-- Begin INPUT ROWS --

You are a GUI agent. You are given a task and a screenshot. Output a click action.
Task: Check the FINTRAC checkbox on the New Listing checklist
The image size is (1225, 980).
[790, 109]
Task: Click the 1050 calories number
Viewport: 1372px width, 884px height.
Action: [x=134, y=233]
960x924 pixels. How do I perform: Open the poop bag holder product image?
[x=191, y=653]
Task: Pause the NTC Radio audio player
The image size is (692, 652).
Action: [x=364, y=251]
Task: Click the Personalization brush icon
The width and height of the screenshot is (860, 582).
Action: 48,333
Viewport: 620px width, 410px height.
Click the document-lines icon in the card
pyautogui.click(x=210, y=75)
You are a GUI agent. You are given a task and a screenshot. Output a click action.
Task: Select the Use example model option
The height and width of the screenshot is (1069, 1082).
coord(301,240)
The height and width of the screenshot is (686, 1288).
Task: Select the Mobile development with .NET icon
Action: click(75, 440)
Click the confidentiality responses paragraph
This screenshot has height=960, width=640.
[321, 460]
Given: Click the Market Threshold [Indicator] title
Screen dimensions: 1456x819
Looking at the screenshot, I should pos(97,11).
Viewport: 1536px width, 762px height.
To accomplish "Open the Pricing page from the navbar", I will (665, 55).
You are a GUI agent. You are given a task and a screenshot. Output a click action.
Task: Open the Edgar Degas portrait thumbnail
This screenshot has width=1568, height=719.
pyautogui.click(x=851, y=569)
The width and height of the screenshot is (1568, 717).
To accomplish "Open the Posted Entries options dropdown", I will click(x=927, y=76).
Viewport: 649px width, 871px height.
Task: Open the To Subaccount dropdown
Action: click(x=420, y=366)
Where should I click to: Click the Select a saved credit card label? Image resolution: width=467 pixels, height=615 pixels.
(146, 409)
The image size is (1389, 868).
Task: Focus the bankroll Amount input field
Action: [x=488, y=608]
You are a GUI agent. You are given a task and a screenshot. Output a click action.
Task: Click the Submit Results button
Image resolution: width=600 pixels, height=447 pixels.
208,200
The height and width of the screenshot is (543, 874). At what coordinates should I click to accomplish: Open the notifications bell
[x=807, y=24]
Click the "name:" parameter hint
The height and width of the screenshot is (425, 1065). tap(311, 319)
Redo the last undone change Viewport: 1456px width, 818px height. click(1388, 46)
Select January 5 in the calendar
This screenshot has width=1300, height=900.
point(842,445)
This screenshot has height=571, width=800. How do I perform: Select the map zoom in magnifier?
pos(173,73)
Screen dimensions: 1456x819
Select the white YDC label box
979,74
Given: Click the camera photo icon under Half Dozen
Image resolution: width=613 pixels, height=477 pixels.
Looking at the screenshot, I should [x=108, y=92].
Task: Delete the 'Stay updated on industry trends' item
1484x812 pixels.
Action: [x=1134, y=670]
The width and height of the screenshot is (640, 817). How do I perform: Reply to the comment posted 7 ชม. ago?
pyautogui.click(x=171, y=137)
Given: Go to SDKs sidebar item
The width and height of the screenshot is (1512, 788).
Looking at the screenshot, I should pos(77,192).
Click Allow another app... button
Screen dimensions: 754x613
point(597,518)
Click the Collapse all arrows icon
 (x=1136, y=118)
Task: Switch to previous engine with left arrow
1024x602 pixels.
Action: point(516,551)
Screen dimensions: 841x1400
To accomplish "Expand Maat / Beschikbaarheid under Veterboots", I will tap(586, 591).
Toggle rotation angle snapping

-- End INPUT ROWS --

**EXERCISE DIRECTIONS:** How many lines of the material above contain the string "card"? Reply with only the number.

**TASK RESPONSE:** 2